Air mata Arini mengalir lebih deras, lantai yang didudukinya sudah basah oleh air matanya. Kiko memandangnya seolah Husky itu tahu kalau pemiliknya sedang sedih. Jay meraih tangan Arini walaupun awalnya ia takut wanita itu akan menolak.

"Kenapa kau bohong, Arini? Kau tidak perlu berbohong karena itu anakku!"

"Itu bukan anakmu! Kau menghilangkan kesempatan itu ketika kau menolak Arini," sembur Max. Jay mengangguk dan menyalahkan dirinya. Rambutnya yang biasa rapi, tampak sangat berantakan sama berantakannya dengan isi otaknya.

"Aku kembali ke sini karena aku sadar aku kehilangan dirimu. Aku kira jika kita masih punya bayinya, aku akan bisa menyingkirkan dia. Bagaimana pun bayi itu mengikat kita," tukas Jay getir. Arini sesegukan, bahunya terguncang. Max memeluknya. Jay benci melihat pemandangan itu. Ia masih menggenggam tangan Arini dan wanita itu dipeluk suaminya.
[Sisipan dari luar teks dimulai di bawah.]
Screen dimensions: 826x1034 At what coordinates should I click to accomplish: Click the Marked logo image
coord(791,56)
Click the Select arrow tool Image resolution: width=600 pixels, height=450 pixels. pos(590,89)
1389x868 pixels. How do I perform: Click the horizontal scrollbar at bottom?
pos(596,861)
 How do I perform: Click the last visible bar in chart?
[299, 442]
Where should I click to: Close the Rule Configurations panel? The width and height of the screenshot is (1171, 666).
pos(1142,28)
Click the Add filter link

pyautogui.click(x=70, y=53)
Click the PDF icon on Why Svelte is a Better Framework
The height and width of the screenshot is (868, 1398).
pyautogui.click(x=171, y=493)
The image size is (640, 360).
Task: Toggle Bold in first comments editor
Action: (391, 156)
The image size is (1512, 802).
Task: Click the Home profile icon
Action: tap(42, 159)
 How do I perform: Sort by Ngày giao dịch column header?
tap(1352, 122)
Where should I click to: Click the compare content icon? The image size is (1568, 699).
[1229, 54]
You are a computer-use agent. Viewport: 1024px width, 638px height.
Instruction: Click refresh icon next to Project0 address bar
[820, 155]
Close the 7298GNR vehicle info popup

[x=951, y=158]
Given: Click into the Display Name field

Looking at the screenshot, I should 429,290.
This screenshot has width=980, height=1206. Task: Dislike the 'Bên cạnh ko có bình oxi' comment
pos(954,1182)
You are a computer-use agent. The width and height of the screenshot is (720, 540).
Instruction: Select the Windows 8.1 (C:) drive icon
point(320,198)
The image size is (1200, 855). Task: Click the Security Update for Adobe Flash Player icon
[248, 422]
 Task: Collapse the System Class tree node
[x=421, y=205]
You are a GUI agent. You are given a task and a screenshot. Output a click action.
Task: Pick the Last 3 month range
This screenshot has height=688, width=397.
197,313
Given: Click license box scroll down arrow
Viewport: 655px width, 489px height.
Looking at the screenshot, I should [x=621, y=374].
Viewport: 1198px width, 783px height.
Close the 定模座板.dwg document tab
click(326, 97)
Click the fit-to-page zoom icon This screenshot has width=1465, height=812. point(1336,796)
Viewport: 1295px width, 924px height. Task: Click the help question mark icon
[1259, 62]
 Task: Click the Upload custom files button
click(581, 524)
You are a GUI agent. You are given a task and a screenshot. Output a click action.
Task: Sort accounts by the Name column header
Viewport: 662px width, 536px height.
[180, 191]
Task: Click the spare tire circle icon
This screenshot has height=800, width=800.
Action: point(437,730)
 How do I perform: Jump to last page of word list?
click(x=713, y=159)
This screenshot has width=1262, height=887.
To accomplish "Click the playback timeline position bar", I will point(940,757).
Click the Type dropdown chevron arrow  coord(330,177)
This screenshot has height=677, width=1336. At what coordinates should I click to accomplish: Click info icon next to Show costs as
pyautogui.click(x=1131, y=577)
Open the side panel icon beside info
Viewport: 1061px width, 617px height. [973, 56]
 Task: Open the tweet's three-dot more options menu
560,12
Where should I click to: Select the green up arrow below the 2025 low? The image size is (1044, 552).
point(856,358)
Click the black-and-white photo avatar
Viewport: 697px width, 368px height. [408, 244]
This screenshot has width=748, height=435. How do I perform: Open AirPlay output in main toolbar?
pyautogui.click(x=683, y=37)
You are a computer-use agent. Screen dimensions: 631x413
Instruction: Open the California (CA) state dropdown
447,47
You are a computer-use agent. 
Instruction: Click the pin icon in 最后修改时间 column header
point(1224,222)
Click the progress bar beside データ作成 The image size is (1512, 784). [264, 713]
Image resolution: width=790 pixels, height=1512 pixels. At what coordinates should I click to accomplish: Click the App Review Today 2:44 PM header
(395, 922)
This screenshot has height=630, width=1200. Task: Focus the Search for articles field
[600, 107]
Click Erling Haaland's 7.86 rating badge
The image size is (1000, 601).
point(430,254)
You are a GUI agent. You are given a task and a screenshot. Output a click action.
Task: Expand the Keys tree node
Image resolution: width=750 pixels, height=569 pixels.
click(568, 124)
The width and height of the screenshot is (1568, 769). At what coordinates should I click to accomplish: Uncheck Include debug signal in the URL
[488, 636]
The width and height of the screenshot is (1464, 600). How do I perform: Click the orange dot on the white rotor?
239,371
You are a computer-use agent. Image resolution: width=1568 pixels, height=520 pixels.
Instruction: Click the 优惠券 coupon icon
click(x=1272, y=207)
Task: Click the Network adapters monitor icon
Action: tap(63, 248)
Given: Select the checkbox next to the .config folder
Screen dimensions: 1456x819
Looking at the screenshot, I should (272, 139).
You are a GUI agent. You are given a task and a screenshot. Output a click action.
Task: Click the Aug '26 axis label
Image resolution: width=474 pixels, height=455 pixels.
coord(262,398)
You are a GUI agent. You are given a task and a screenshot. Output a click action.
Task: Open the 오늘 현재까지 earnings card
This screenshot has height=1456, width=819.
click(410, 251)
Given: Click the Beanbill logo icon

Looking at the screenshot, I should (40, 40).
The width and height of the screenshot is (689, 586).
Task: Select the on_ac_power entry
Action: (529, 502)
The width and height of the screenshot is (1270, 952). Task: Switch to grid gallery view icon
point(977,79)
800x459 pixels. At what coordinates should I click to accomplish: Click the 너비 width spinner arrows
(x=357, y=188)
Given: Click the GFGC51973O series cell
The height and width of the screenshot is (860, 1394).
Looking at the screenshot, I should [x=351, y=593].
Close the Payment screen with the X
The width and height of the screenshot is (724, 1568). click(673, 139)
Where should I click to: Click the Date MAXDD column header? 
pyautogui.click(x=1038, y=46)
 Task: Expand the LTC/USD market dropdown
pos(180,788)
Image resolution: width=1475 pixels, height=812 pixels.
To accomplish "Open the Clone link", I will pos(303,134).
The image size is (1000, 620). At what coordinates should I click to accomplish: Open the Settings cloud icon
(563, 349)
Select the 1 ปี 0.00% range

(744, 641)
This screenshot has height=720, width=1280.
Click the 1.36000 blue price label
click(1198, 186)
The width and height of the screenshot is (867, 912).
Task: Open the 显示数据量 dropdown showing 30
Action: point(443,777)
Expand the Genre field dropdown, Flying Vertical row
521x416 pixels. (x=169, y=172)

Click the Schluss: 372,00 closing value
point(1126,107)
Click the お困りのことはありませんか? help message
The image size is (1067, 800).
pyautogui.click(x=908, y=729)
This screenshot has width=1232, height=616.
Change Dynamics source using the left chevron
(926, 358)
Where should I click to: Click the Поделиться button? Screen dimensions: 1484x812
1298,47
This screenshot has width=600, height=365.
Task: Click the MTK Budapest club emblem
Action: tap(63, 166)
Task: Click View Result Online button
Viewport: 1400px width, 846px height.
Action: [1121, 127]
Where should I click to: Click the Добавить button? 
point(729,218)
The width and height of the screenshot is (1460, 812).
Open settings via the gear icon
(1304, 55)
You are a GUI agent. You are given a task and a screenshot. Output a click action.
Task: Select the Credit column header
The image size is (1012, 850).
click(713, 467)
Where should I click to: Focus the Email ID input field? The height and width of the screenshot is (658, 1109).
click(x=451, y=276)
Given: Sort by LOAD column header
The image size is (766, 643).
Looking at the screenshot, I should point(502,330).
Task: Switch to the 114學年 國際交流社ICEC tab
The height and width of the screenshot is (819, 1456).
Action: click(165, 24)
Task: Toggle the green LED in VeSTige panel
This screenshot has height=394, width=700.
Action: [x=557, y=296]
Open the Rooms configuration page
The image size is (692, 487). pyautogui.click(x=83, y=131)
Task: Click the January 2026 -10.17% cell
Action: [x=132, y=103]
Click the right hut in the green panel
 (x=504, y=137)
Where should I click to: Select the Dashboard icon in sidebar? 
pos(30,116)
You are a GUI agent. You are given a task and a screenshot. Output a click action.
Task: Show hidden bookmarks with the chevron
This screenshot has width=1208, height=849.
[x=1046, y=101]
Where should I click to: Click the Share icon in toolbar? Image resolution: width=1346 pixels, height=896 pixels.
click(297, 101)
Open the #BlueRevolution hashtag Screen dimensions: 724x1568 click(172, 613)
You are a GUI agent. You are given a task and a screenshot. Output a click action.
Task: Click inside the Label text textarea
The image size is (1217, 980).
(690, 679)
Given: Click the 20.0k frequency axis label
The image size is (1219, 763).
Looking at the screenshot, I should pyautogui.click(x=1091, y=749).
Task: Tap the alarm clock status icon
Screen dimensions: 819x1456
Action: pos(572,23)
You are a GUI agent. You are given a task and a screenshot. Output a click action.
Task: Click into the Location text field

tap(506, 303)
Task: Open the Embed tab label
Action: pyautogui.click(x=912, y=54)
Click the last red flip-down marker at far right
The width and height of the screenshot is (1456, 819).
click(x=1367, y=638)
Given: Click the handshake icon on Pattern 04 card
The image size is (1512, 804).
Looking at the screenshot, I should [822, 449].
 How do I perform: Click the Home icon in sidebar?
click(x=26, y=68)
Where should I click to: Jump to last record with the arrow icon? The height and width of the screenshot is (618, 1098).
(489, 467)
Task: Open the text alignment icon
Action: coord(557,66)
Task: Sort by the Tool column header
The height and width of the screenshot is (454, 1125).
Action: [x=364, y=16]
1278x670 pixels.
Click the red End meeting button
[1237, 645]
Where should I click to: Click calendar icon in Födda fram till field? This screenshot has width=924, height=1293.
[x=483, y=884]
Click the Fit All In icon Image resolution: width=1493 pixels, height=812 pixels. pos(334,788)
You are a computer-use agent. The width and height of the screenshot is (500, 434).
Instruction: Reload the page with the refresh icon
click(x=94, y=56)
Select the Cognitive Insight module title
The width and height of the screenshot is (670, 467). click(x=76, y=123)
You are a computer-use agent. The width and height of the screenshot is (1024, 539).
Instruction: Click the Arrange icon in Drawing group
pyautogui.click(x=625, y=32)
"Tapi ketika kau bilang bayinya sudah tidak ada, kesempatanku hilang. Aku tidak bisa berbuat apa-apa lagi apalagi aku melihat kau sangat mencintainya. Tidak ada yang bisa kulakukan lagi selain memaksamu. Aku khilaf, Arini," katanya sungguh-sungguh menyesal. Kejadian itu kembali berputar dalam ingatannya. Bagaimana ia mencoba memperkosa Arini dan wanita itu mati-matian menolaknya sampai suaminya datang dan menghajar Jay, lalu ia melihat darah. Darah dari darah dagingnya. Ia telah menjadi seorang pembunuh pada malam itu.

"Maafkan aku. Aku tidak berniat membunuh anakku sendiri," tukasnya dengan suara yang penuh penyesalan. Lelaki keras seperti Jay menitikkan air mata di depan orang lain, tidak akan terjadi lagi di sepanjang hidupnya.

"Aku mencintaimu, Arini. Maaf, aku membuatmu sampai begini..."

Max mengeraskan rahangnya dan menatap Jay dengan penuh kebencian.

"Kami akan menuntutmu secara hukum," tukas Max tenang. Arini bergerak dalam pelukannya.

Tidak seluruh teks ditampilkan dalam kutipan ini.